Work order: Copy the lines below, please, starting with the one that contains "Click the splitter" and ending with the last. Pictures stay out.

Dataset entries:
--*--

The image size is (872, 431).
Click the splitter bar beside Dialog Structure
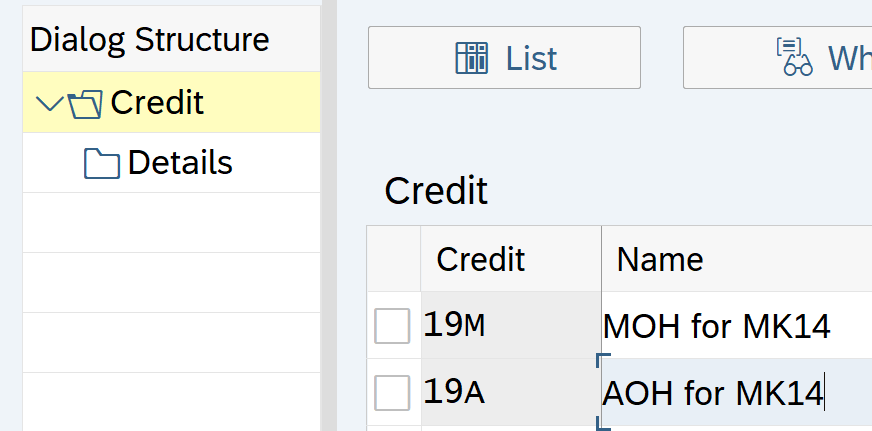click(326, 215)
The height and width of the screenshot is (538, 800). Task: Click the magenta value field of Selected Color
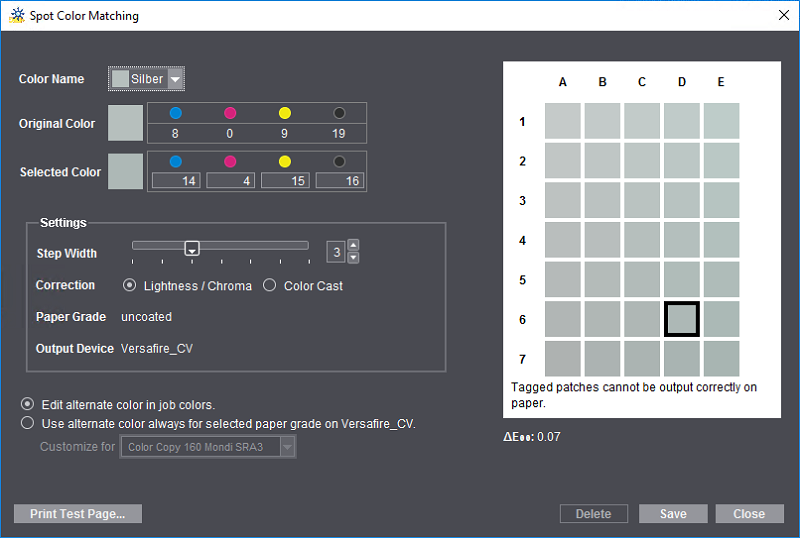(230, 180)
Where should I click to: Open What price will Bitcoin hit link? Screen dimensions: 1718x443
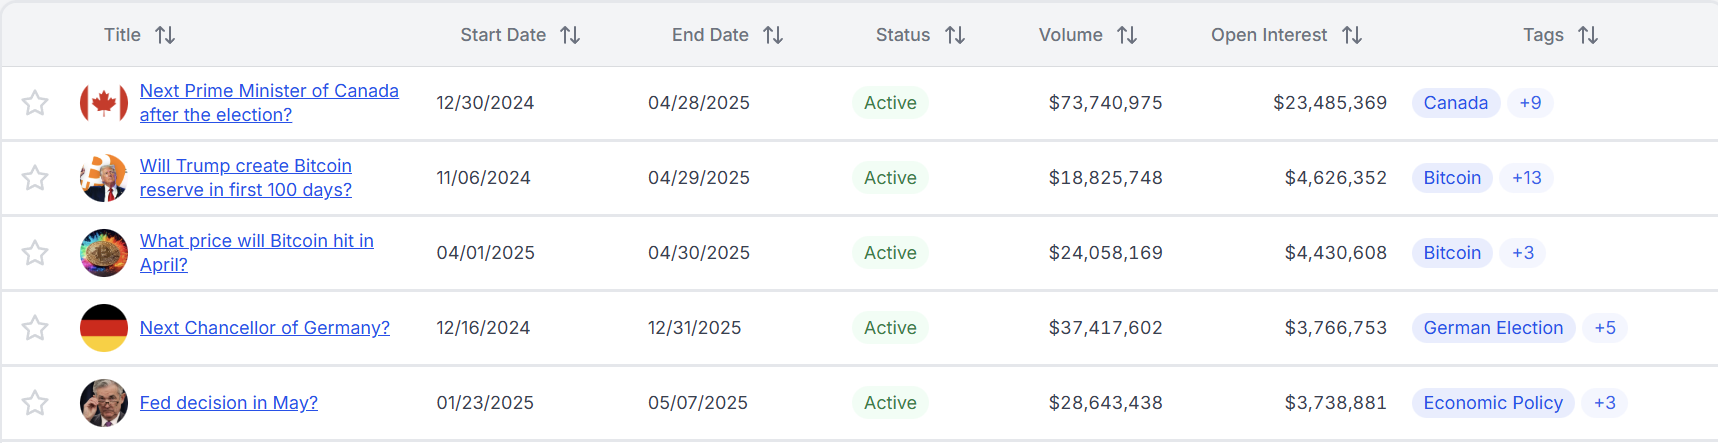click(x=256, y=241)
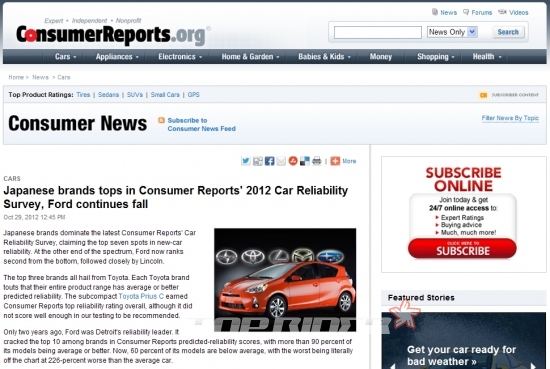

--*--

Result of the exercise:
Click the splitter bar beside Dialog Structure
click(326, 215)
The height and width of the screenshot is (538, 800). Task: Click the magenta value field of Selected Color
(230, 180)
Where should I click to: Open What price will Bitcoin hit link? Screen dimensions: 1718x443
click(x=256, y=241)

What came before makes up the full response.